* **Do this**
Copy the lines from the one containing "Task: Click the blue back navigation arrow" through the one containing "The width and height of the screenshot is (604, 305).", word for word.

* **Supplied material**
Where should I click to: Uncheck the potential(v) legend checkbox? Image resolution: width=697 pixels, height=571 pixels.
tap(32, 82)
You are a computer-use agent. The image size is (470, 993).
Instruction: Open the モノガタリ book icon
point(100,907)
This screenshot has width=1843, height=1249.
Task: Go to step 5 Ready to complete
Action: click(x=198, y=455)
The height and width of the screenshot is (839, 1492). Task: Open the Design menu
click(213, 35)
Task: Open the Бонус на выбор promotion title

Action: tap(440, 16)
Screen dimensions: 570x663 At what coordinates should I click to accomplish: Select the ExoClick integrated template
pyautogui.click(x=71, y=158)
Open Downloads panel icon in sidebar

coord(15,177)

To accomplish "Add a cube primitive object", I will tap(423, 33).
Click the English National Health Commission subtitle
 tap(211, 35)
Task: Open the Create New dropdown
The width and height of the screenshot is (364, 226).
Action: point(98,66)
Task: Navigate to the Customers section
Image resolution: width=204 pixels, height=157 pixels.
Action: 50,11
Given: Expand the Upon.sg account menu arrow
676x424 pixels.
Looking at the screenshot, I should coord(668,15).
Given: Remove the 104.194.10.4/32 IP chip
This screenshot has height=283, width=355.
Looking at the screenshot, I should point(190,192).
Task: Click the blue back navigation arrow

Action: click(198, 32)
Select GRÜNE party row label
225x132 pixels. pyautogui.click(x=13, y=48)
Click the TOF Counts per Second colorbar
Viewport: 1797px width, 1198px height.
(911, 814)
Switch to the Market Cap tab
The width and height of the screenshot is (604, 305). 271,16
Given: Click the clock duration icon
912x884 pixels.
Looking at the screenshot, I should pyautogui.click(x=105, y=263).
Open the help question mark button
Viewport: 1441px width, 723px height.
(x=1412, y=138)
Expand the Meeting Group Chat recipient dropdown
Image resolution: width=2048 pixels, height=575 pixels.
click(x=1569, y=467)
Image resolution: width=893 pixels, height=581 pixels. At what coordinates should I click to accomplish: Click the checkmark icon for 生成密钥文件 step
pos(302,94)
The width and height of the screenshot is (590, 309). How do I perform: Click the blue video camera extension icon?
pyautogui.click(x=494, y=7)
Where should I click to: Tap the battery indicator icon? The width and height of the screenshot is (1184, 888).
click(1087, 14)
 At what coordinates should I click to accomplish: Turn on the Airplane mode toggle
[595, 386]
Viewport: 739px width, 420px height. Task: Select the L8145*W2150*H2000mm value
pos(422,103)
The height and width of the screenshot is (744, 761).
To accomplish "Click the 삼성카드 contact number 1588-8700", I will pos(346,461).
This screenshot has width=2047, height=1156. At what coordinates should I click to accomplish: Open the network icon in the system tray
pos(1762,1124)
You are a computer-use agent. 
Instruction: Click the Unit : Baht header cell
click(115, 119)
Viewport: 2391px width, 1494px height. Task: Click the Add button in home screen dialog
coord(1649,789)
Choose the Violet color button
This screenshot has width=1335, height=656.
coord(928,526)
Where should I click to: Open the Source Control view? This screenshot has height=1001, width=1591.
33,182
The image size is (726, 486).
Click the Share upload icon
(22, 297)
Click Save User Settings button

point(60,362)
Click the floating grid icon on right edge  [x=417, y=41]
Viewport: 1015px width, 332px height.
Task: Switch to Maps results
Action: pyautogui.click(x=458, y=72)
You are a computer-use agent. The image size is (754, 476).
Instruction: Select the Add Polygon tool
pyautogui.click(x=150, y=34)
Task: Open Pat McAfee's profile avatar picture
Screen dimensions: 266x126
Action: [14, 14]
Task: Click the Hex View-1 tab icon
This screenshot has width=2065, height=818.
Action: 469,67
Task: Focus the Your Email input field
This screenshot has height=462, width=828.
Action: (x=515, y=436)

* **Worked solution**
Task: Click the blue back navigation arrow

Action: click(198, 32)
Select GRÜNE party row label
225x132 pixels. pyautogui.click(x=13, y=48)
Click the TOF Counts per Second colorbar
Viewport: 1797px width, 1198px height.
(911, 814)
Switch to the Market Cap tab
The width and height of the screenshot is (604, 305). 271,16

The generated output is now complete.